# Given problem:
Copy the material word for word, beginning at the line that contains "Locate an element" and stopping after the last line of the material. Leave the pictures out.

begin Records for the task

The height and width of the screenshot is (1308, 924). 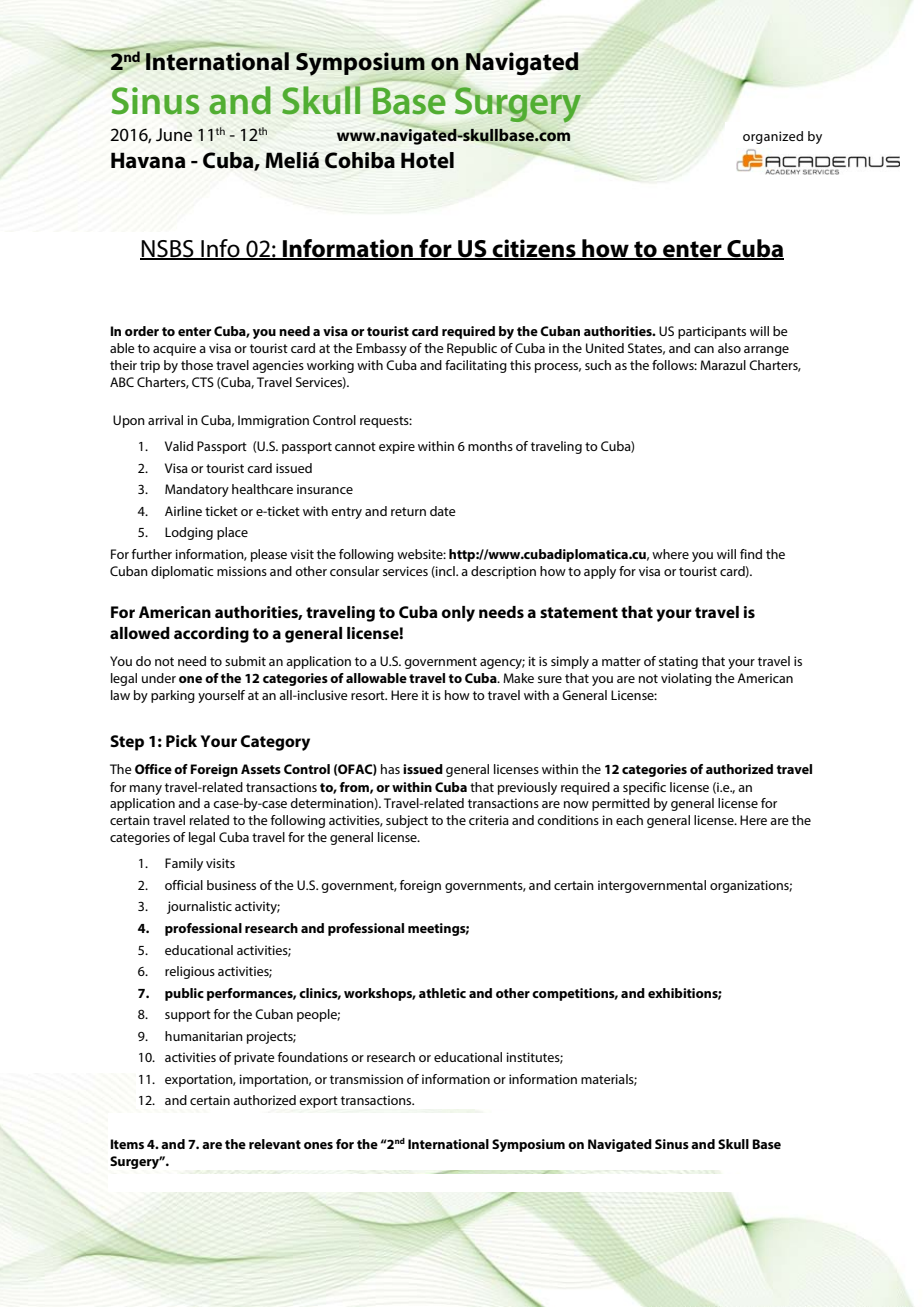 What do you see at coordinates (751, 554) in the screenshot?
I see `find` at bounding box center [751, 554].
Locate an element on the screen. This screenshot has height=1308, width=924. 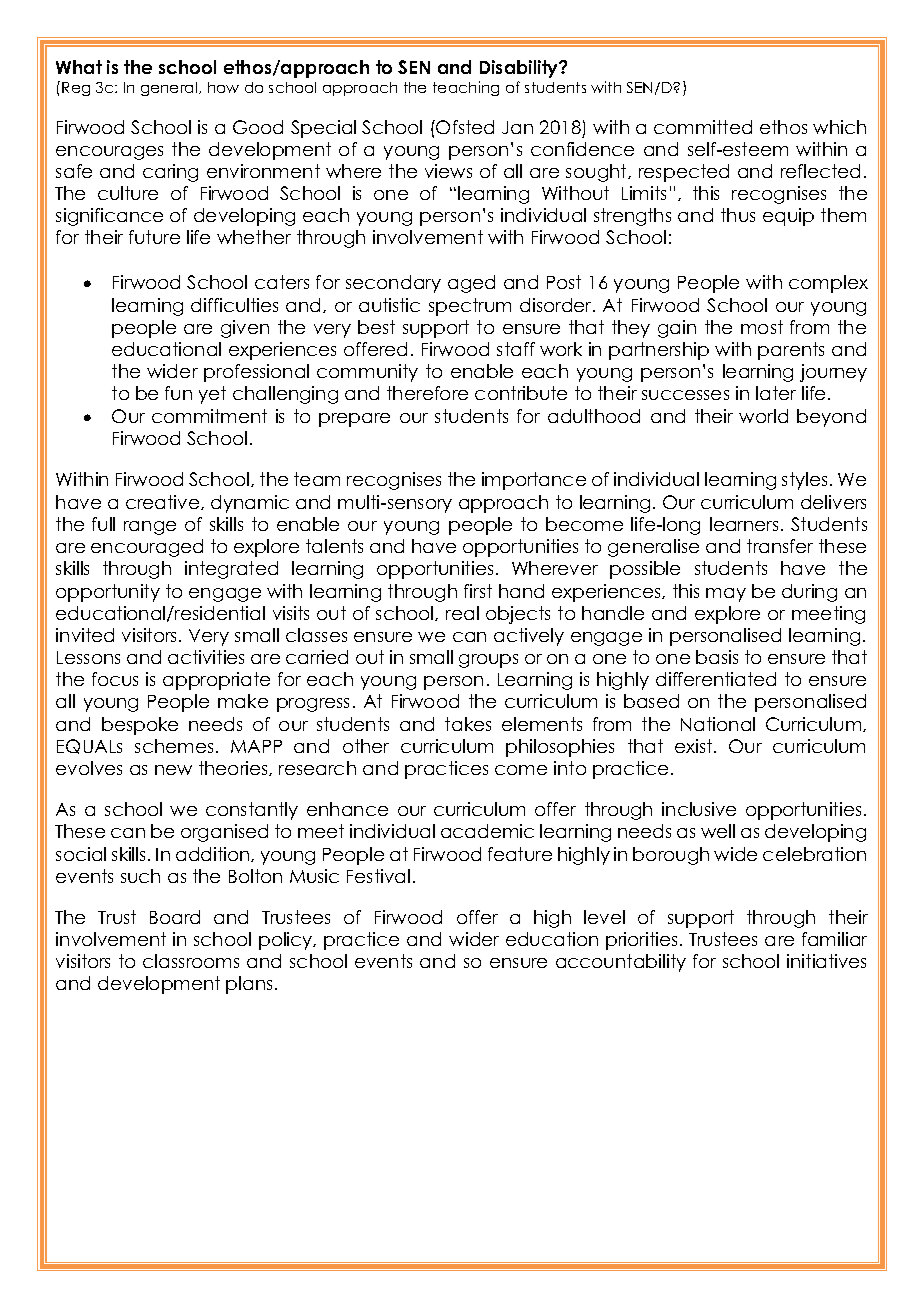
importance is located at coordinates (534, 481).
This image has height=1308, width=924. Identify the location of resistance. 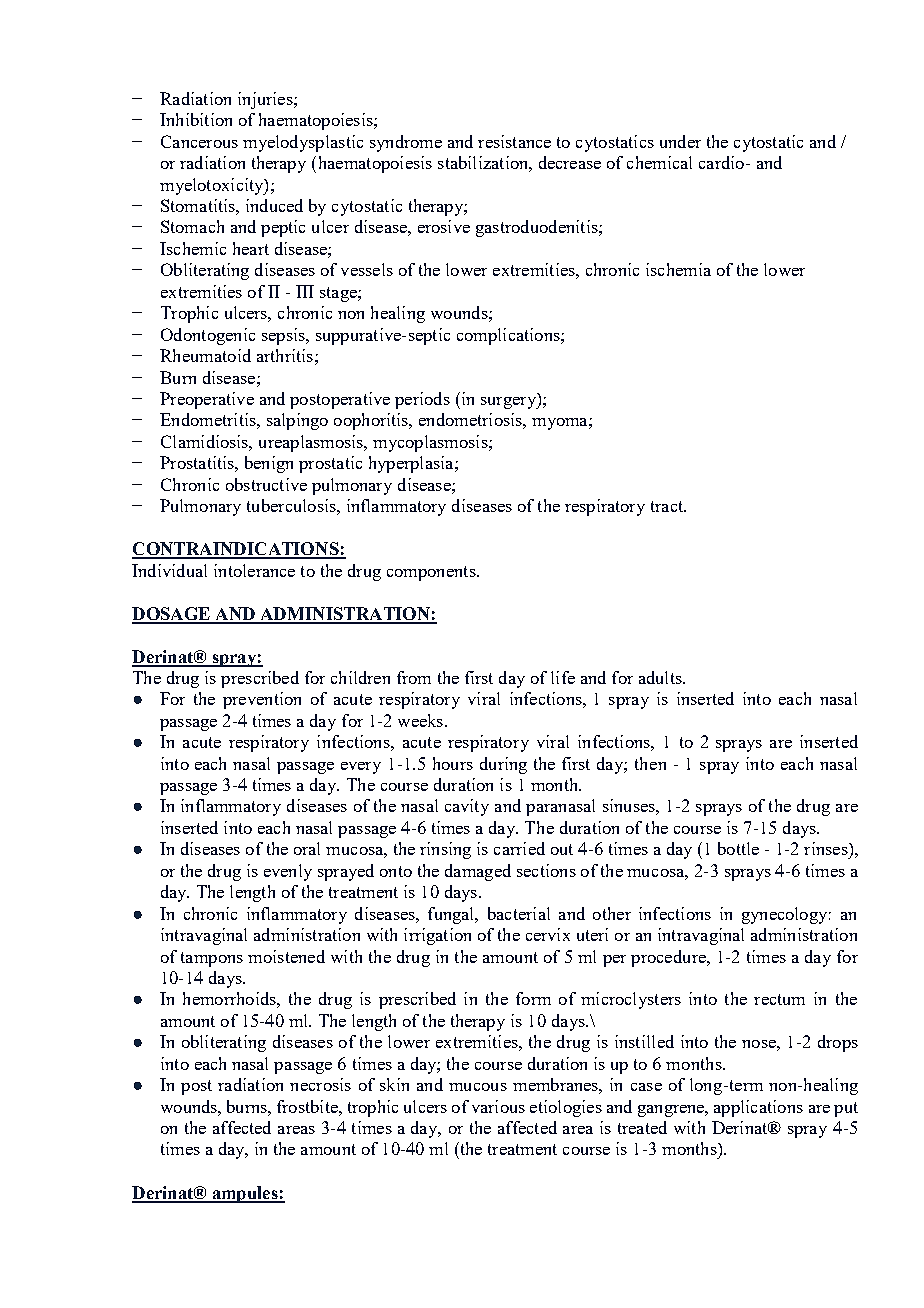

end Records for the task

# The answer:
Locate an element on the screen. This screenshot has height=1308, width=924. 
importance is located at coordinates (534, 481).
This image has height=1308, width=924. Identify the location of resistance. 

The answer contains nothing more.